Ignore Google and get from eBay a back issue of the best piece of Jodie literature: Rolling Stone’s ‘Special College Issue’ from March 21, 1991. In it Jodie reflects on the big issues, special college issues:

  1. Fantasy: “I do create a lot of illusions for myself. I say I’ve got a lot to do today, gotta go to the post office, pick up my laundry.”
  2. Domesticity: “I love my pots and pans, my beautiful ice bucket, luxuries like linen sheets, bath soaps, lace pillowcases.”
  3. Downtime: “I’m going to do my mole thing. I’ll call you when I come out of my hole.”
  4. Subculture: “I play disenfranchised people. Part of my agenda with that is out of some need to save them.”
  5. Childhood: “My mom painted the house terra cotta. We were the original sun-dried tomato family.”
  6. Psycholanalysis: “I get analyzed to death and that’s okay. That’s what I’m here for.”
  7. There you have it: Jodie’s here. Get used to it.


    Kelly Doley: Kurt Vonnegut, Slaughterhouse 5 (1969)

    More than science fiction, Slaughterhouse 5 is a time travel novel that captures the voice of a generation disillusioned by war. This book has been significant in shaping my worldview for its astute observations of human nature. Verging on jaded and cynical, Vonnegut always gets the balance right with a good sense of humor. But it is the non-linear narrative in Slaughterhouse 5 that gets me the most. The constant flicking between the protagonist’s past, present and future is an experience of time as circular, connected and happening all at once. This always gets me excited because it makes space to imagine other possibilities of perception (an obsession of mine).

    “And so it goes…”


    Rachel Feery: Sylvia Plath, Mirror (1961)

    There’s a pulse to Plath’s writing that is hers. A language that flowers and dies. Words laid side by side, forming visuals as textual as the actual object, event and life. You get in her head where sad truths pang like bruised flesh. Others are cryptic and of exquisite beauty. The poem, Mirror (appears in Selected Poems, compiled by Ted Hughes) illustrates a conversation with the self and ones perception of ones self as it shifts over time.

    “Now I am a lake. A woman bends over me,

    Searching my reaches for what she really is…

    In me she has drowned a young girl, and in me an old woman.” (p34)


    Samuel Hodge: Scholastic Lucky Dip

    I never had any access to books when I was a kid. But when I was ten I ordered the Scholastic Book Club Lucky Dip.

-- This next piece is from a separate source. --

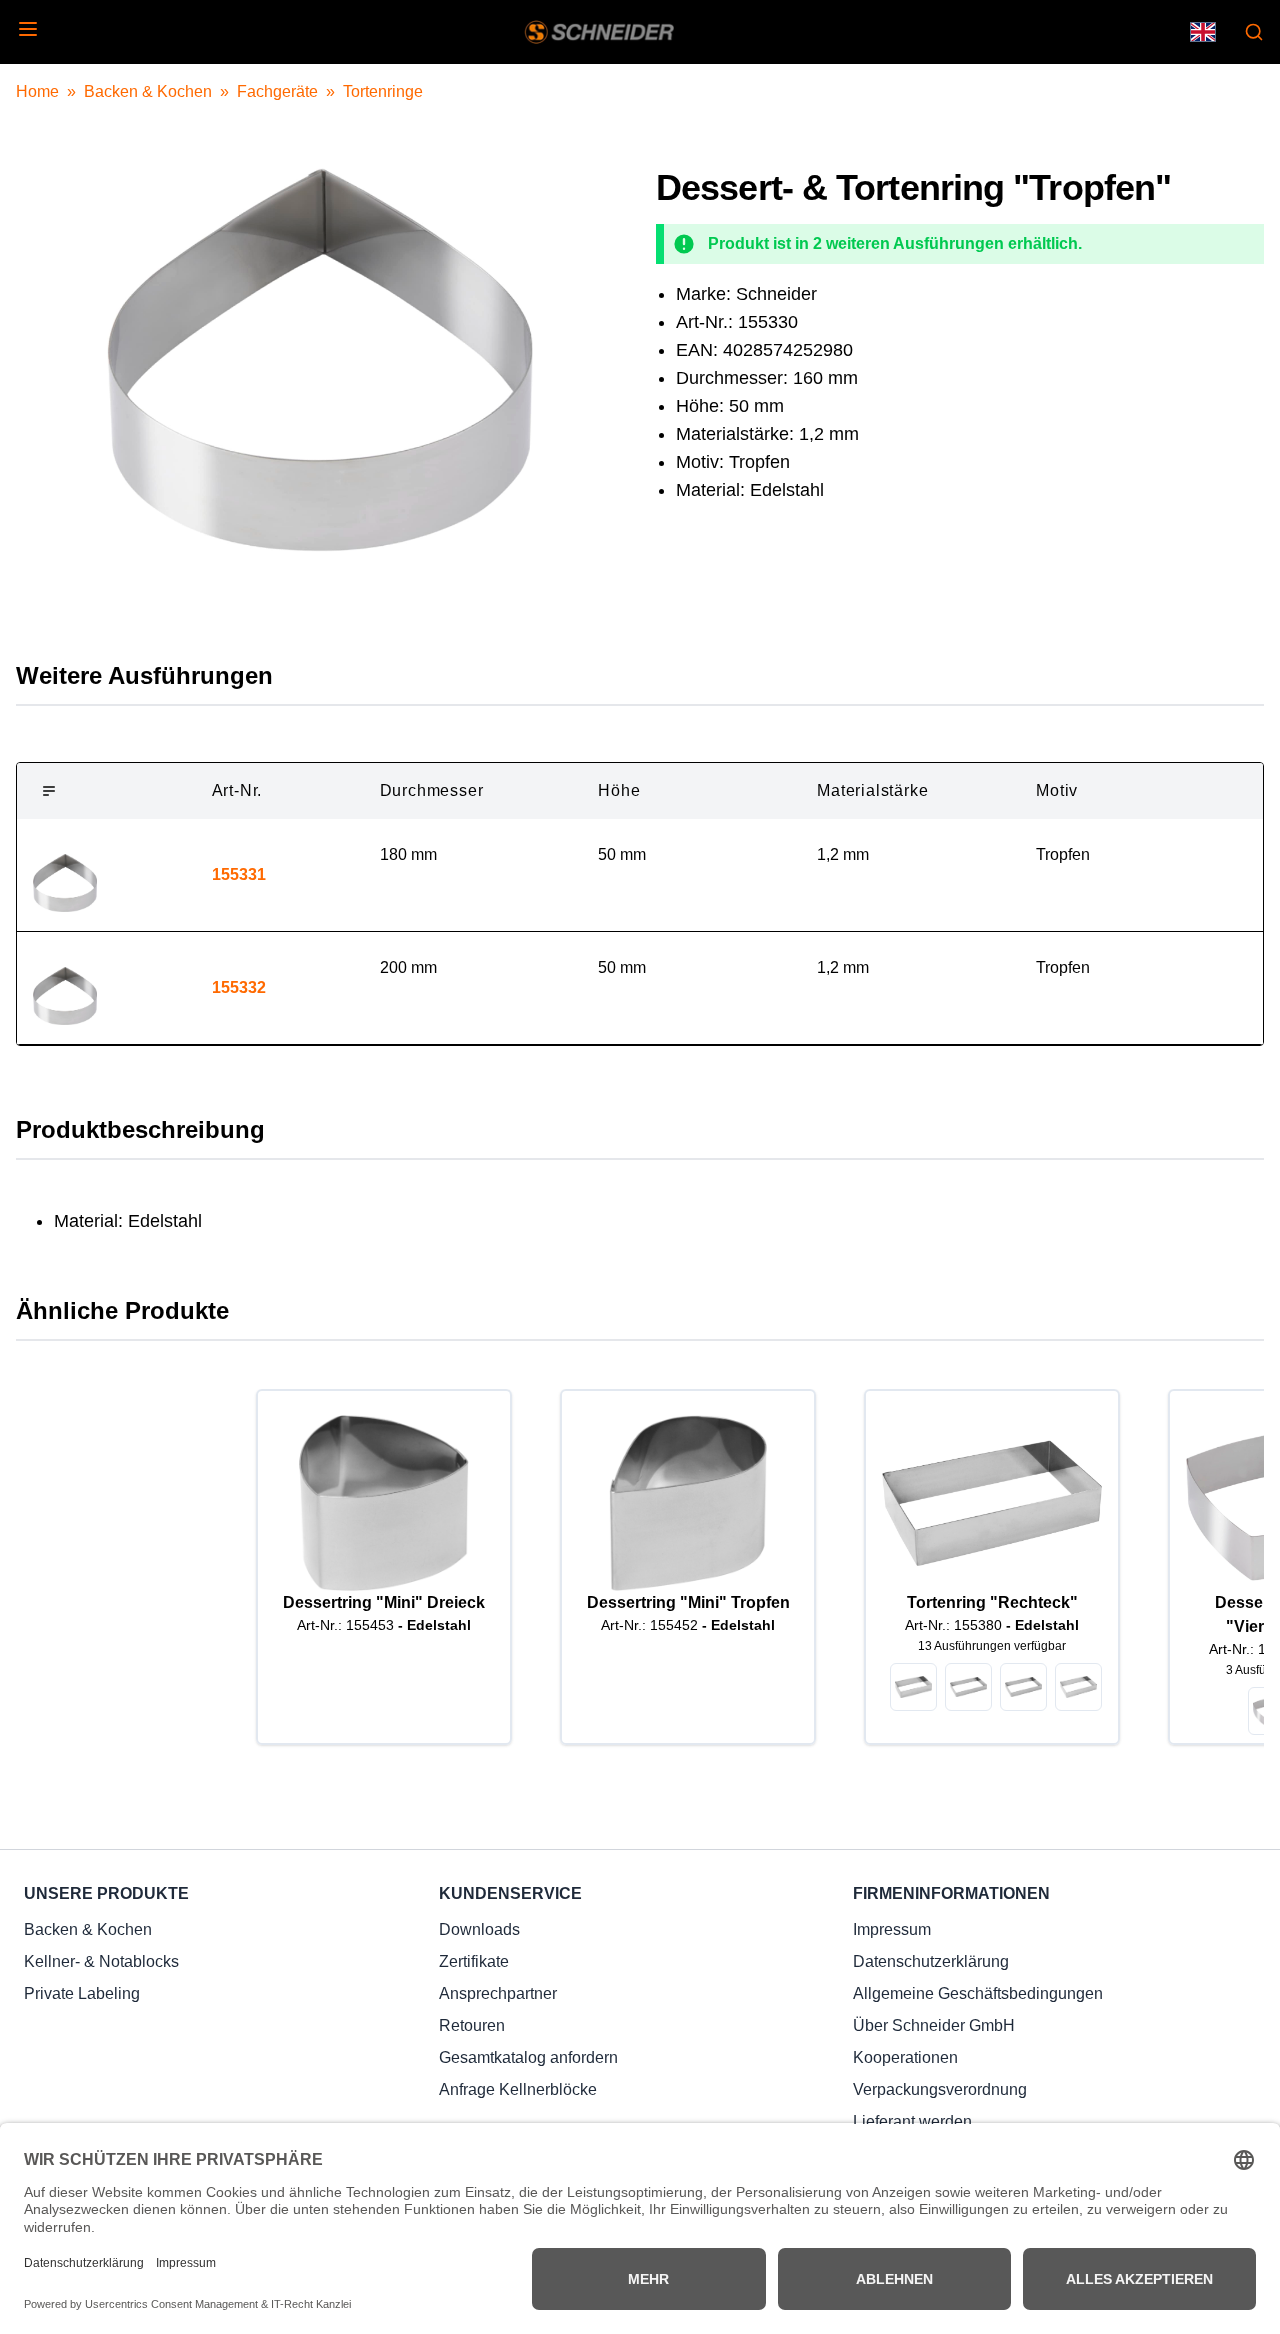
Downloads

    In it was the usual crap you would expect, including one book called Born Into Light by Paul Samuel Jacobs. It was about a bunch feral children found living in the New England woods during the Great Depression.

    As a poor lonesome kid in the Australian New England countryside I finally had a friend in these mutant children. Maybe I related to them too much.

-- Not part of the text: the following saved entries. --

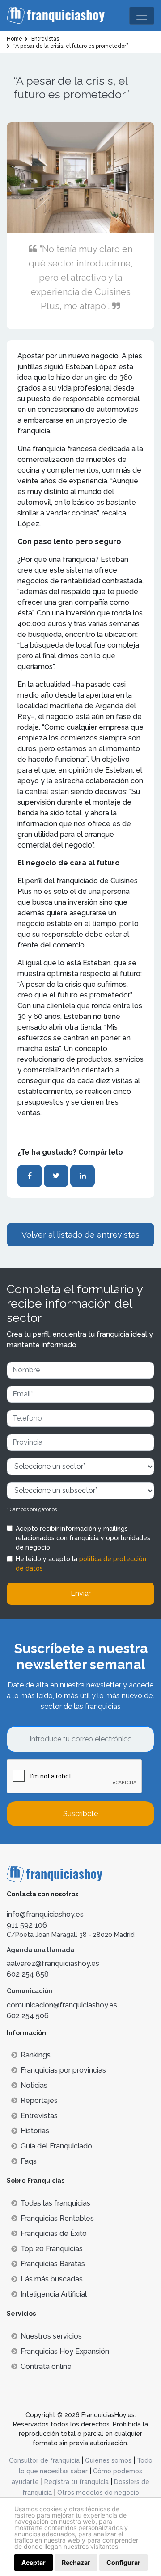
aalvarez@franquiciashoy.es (53, 1963)
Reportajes (39, 2100)
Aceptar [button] (33, 2562)
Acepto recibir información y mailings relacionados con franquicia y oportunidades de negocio (83, 1538)
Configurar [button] (123, 2562)
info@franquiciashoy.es (45, 1914)
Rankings (36, 2055)
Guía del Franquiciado (56, 2146)
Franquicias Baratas (53, 2264)
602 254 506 (28, 2015)
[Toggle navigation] (141, 16)
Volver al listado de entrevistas (80, 1234)
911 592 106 (27, 1925)
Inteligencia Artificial (54, 2294)
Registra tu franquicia (76, 2481)
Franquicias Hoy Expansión (65, 2351)
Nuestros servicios (51, 2336)
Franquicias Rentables (57, 2218)
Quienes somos (108, 2460)
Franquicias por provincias (63, 2070)
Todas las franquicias (55, 2203)
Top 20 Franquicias (52, 2248)
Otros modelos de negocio (98, 2492)
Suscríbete (80, 1813)
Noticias (34, 2085)
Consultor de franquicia (44, 2460)
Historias (35, 2131)
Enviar (81, 1593)
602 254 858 (28, 1974)
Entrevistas (39, 2115)
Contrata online (46, 2366)
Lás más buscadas (52, 2279)
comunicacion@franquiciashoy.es (62, 2005)
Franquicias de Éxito (54, 2233)
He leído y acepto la (81, 1563)
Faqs (29, 2161)
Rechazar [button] (76, 2562)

    Unfortunately all those feral children died within two years. I however keep on going.


    Tom Polo: One Liners

    I don't admit this much but I don't read a great deal of literature. It's not that I don't like reading, it's more that by page 3 I'm begging "AND THEN WHAT HAPPENED!?" Yes I admit, I do have a short attention span. I am however a big fan of comedy and one-liners, as you may have guessed from my art practice. That’s the main reason why I joined Twitter. Nothing over 140 characters. Comedians like Rob Delaney, Megan Amram, Sam Simmons and Melinda Buttle are some of my favourite people to follow. They are funny and that, dear reader, is fun.


    Giselle Stanborough: Internet Language

    As an artist and a person I am heavily engaged with internet culture. Net language is differentiable from typographic language in that it is hypertextual – that is, non-lineal – and changeable, copiable and distributable in a way that no printed text is. Even more relevant to my practice is the way recognition of particular memetic devices establishes and confirms a sense of identity and inclusion in online communities. I am interested in the durational aspect of meme dispersion and I whistled for a cab and when it came near the license plate said fresh and it had dice in the mirror. If anything, I could say that this cab was rare but I thought, ‘Nah, forget it. Yo home to Bel-Air!’ I pulled up to the house about seven or eight and I yelled to the cabby 'yo Holmes, smell ya later!' I looked at my kingdom, I was finally there, to sit on my throne as the prince of Bel-Air.